Covering the week of March 16th – 20th, 2020.
Hello, everyone! This is Ryan and here is our 13th weekly development update for the FLIP Fluids addon for Blender! Last week’s development mostly involved improving stability and performance of our work-in-progress force field feature and catching edge-case bugs related to force fields.
In this post I’ll be covering visual debugging and our new tutorial series for Blender 2.8.
Visual Debugging
I’ve always been a huge fan of using and creating visual tools for debugging during development! I started getting interested in programming with game development and one of the best tips I read was to visualize everything you can. When working out a difficult programming issue or bug, sometimes it helps to be able to see the issue by displaying visual data on the screen. When working with computer graphics, developing visual tools to help debug problems can be incredibly helpful!
Grid and Obstacle Debugging
The FLIP Fluids addon has a few built-in debugging tools that I use all of the time, and they can be helpful to you too. In the FLIP Fluid Debug panel (documentation), you will find a few tools to visualize internal data of the simulation. The two that I use the most are the grid display tool and the obstacle debugging tool:
- Display Grid – Enable this option to display the simulation grid within the 3d viewport. The FLIP Fluids simulator is a grid based simulator where many calculations are run on a 3d grid of voxels. A voxel can be thought of as a 3d pixel, and a size of a voxel is the smallest amount of detail that can be resolved within the simulation. This is similar to how a 2d pixel is the smallest amount of visual detail in an image. Enabling and visualizing the grid can help you understand how the grid works, how voxel size is related to resolution, and how the grid changes as you change the size of your domain.
- Obstacle Debugging – Enable this option before baking to visualize how the simulator ‘understands’ your obstacle objects. The simulator converts your obstacle geometry into voxel data that is useful for many of the physics calculations. Obstacle geometry must be closed/watertight/manifold in order to be accurately converted into voxel data. By enabling this option, the simulator will generate a visualization of your obstacles within the simulator during baking. This can help you check if the geometry is being processed correctly.
To learn more about how to use these tools, check out the first tip in our 10 Tips to Improve Your FLIP Fluids Workflow in Blender article and video.
Force Field Debugging
During force field development, I have been creating a little tool to help visualize force field lines. This has been very useful with helping me make sure what I am programming is correct and has helped identify many bugs. This debugging feature will also be available for you to use!
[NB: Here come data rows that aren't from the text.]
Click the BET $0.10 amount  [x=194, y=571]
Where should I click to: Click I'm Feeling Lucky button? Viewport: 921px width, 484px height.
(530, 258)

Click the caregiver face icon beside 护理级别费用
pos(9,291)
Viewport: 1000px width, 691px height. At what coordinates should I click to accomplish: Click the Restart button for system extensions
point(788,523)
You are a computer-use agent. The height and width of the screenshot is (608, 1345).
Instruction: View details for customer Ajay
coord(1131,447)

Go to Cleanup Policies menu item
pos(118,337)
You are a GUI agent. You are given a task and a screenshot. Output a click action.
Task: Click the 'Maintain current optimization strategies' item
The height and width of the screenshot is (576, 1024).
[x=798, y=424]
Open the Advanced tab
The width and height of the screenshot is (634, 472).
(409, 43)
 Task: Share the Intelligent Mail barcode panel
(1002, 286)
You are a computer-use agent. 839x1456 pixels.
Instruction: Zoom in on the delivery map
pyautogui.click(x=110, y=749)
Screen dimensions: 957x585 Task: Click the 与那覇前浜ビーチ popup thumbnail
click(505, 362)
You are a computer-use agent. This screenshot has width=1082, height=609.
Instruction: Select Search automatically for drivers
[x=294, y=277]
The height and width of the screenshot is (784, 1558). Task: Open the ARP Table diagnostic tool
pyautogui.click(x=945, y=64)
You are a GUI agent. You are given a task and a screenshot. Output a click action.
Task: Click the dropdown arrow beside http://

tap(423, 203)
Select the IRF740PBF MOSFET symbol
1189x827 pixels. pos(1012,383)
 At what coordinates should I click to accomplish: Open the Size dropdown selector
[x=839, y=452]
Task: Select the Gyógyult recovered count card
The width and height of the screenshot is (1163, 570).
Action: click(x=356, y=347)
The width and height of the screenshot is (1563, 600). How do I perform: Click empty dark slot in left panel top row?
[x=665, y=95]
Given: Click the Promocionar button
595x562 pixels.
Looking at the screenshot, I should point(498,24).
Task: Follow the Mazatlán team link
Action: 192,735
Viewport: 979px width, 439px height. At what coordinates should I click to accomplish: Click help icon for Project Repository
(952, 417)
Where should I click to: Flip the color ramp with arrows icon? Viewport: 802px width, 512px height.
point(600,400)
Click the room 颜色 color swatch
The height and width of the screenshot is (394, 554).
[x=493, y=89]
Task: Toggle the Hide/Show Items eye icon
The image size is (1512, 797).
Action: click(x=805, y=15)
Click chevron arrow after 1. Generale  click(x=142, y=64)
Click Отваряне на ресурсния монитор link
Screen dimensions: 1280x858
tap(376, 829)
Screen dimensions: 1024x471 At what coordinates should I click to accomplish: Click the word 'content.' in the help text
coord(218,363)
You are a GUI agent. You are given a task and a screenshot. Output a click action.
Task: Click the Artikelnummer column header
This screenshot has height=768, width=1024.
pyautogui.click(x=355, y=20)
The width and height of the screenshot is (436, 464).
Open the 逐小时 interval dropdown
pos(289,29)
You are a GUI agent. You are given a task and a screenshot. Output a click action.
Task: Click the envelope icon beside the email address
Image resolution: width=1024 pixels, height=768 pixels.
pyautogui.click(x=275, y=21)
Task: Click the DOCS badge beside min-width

Here are a few examples for how our force field debugging tool is looking during development:
[gfycat data_id="nervoussphericalbandicoot"]New tutorial series: FLIP Fluids addon | The Complete Guide
The FLIP Fluids addon was released in May 2018 when the latest version of Blender was 2.79. Most of the tutorials in our first series are using this version and are now out of date. Blender 2.8 made a huge update to the UI and now a new series is in production!
FLIP Fluids addon: The Complete Guide – This new series starts from the beginning with a focus on all of the simulation settings, features, and how to use them in your workflow. Dennis released the second episode over the weekend. You can find these on our new FLIP Fluids YouTube channel.
Episode #1 guides you on how to install the FLIP Fluids addon or FLIP Fluids Free Trial and the basics on how to use the addon to run your first simulation.
Episode #2 is packed with useful information on the Domain, Fluid, and Obstacle settings. I suggest going slowly and experimenting as you follow along. Even if you’ve been using the FLIP Fluids addon for a long time, I’m sure you’ll learn something!
For all of our tutorial videos and community resources, you can find them on this documentation page: Learning Resources.
More Development Notes
- Multithreading force fields – a few of the more computationally intensive force field calculations have been multithreaded to improve performance. I really wanted to get this done so that I can iterate faster during development.
- Optimize force fields to only update when necessary – Added a system that only runs force field calculations when necessary, such as when force field settings are changed. If a force field hasn’t changed at all between frames, there is no need to run its calculations again. This system is similar to how the simulator only updates obstacle objects when they change positions and keeps track of static/dynamic objects.
[…] force field debug visualizer to FLIP Fluid Debug panel. See development update #13 for detailed […]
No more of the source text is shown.